Project Suggestions:

1. Creating displays – Due Friday, February 6

a. Go to a local grocery store and collect data for at least 60 breakfast cereals: cereal name, grams of sugar per serving and shelf location (bottom, middle, top). Group the data by shelf location and use boxplots to compare the sugar content by shelf location.

b. Go to a local grocery store or drug store and collect data for at least 60 shampoos: shampoo name, price per ounce and shelf location (bottom, middle, top). Group the data by shelf location and use boxplots to compare the price per ounce by shelf location.

c. Use a computer to simulate 1,000 flips of a fair coin. Record the fraction of the flips that were heads after 10, 100, 1000 flips. Repeat this experiment 100 times and then use three histograms to summarize your results.

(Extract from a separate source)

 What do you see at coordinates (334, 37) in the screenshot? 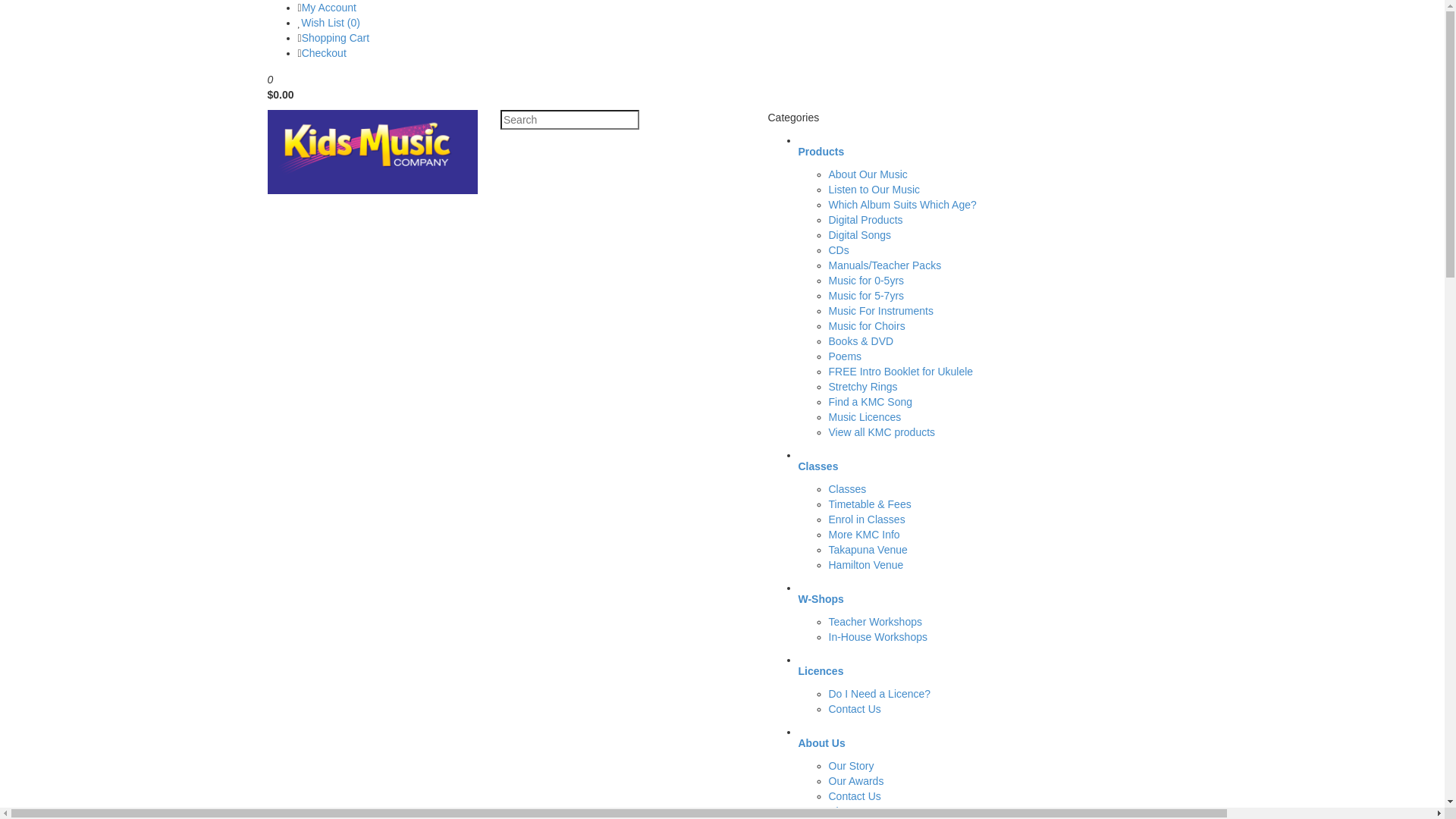
I see `'Shopping Cart'` at bounding box center [334, 37].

2. Simple regression – Due Friday, February 27

a. For each of the 50 states, calculate Bill Clinton’s percentage of the total votes cast for the Democratic and Republican presidential candidates in 1992. Do not include votes for other (independent, third party) candidates. Do the same for the 1996 election. Is there a statistical relationship between these two sets of data? Are there any apparent outliers or anomalies?

b. Select an automobile model and year (at least three years old) that is of interest to you -- for example, a 1993 Saab 900S convertible. Now find at least 30 of those cars that are for sale (either from dealers or private owners) and record the odometer mileage (x) and the asking price (y). As best as you can, try to keep the cars as similar as possible. For example, ignore color, but do not mix together 4-cylinder and 6-cylinder cars or manual and automatic transmissions. Estimate the equation y = a + bx + e and summarize your results.

c. Pick a date and approximate time of day (for example 10:00 am on April 1) for scheduling non-stop flights from an airport near you to at least a dozen large U.S. cities. Determine the cost of a coach seat on each of these flights and the distance covered by each flight. Use your data to estimate a simple linear regression model with ticket cost the dependent variable and distance the explanatory variable. Are there any outliers?

3. Confidence Intervals – Due Wednesday, April 7

a. Estimate the average number of hours that students at this school sleep each day, including both nighttime sleep and daytime naps. Also estimate the percentage who have been up all night without sleeping at least once during the current semester.

b. Estimate and compare the average words per sentence in People, Time and New Republic magazines.

c. Estimate the percentage of the seniors at this college who regularly read a daily newspaper, the percentage who can name the two U.S. senators from their home state, the percentage who are registered to vote and the percentage who would certainly vote if a presidential election were held today.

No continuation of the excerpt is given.